-- THE DATA follows --

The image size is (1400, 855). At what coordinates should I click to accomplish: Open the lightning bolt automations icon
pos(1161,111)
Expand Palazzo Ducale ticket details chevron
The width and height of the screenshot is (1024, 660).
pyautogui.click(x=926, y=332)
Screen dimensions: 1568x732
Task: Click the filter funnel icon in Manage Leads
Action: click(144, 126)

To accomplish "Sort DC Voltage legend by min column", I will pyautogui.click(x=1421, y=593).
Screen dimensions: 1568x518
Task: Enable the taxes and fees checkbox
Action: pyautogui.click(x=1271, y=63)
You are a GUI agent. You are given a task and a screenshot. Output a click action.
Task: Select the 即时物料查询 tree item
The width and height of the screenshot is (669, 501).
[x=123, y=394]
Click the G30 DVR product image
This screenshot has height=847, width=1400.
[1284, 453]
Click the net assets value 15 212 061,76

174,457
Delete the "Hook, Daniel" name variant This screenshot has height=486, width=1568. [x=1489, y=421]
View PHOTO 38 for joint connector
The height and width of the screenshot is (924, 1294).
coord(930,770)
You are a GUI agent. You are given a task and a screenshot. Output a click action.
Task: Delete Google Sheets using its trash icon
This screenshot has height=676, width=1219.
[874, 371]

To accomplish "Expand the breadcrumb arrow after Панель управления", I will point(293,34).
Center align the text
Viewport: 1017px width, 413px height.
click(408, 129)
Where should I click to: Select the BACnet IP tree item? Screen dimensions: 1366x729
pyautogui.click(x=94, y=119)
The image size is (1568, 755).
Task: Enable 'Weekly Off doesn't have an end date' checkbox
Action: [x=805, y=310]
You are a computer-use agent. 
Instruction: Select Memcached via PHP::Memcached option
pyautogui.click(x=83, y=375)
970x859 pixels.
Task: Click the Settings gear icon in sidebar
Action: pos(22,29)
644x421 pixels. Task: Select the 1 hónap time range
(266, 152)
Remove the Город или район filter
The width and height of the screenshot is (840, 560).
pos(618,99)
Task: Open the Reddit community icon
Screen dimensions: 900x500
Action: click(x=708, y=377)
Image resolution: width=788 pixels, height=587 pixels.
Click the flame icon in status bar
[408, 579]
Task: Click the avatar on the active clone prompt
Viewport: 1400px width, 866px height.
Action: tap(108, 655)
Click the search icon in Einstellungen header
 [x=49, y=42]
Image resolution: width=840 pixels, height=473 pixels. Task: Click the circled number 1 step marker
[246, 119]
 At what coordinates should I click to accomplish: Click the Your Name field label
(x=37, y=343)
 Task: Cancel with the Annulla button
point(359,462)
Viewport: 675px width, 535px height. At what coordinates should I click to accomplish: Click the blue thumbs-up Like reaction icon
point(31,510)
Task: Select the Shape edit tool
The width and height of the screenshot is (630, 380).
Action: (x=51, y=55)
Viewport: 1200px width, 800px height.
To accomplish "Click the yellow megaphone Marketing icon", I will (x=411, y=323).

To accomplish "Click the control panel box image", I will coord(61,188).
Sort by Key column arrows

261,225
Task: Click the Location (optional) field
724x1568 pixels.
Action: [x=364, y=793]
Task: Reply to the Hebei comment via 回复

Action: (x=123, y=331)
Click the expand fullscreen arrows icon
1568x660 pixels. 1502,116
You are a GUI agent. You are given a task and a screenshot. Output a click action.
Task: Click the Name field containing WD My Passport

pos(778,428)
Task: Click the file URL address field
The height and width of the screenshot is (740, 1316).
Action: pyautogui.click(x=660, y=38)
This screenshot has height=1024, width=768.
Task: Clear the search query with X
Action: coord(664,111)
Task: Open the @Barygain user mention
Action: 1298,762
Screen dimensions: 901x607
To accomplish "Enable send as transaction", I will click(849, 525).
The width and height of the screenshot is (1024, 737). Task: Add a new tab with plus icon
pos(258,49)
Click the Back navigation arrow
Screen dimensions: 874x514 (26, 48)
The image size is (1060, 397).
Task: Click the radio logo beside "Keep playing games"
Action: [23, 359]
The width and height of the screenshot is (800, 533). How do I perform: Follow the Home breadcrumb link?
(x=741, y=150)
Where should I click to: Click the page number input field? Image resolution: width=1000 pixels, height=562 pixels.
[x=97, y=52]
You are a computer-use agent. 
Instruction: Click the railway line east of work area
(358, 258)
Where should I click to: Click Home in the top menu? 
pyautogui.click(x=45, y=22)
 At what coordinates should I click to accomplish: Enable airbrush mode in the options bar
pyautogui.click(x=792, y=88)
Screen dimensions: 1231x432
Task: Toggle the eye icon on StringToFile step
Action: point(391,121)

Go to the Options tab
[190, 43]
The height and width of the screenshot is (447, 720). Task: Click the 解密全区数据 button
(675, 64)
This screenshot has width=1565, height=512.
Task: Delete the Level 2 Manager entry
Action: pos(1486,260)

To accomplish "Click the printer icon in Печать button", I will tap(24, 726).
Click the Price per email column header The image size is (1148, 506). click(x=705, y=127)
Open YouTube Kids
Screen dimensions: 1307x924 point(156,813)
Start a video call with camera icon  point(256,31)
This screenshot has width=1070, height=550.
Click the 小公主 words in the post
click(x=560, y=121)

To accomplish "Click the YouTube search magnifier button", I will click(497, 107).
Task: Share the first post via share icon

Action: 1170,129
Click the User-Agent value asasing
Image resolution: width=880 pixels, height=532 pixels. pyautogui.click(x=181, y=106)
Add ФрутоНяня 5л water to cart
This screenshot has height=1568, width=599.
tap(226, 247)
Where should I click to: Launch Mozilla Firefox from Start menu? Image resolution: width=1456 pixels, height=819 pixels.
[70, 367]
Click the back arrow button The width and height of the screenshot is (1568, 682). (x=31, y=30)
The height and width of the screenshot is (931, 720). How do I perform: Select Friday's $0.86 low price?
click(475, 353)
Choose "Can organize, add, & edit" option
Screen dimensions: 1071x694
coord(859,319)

-- THE DATA concluded --

WORK REQUIRED:
If a line in the entries includes the word "edit", copy that line out.

WRITTEN REPLY:
Task: Select the Shape edit tool
Choose "Can organize, add, & edit" option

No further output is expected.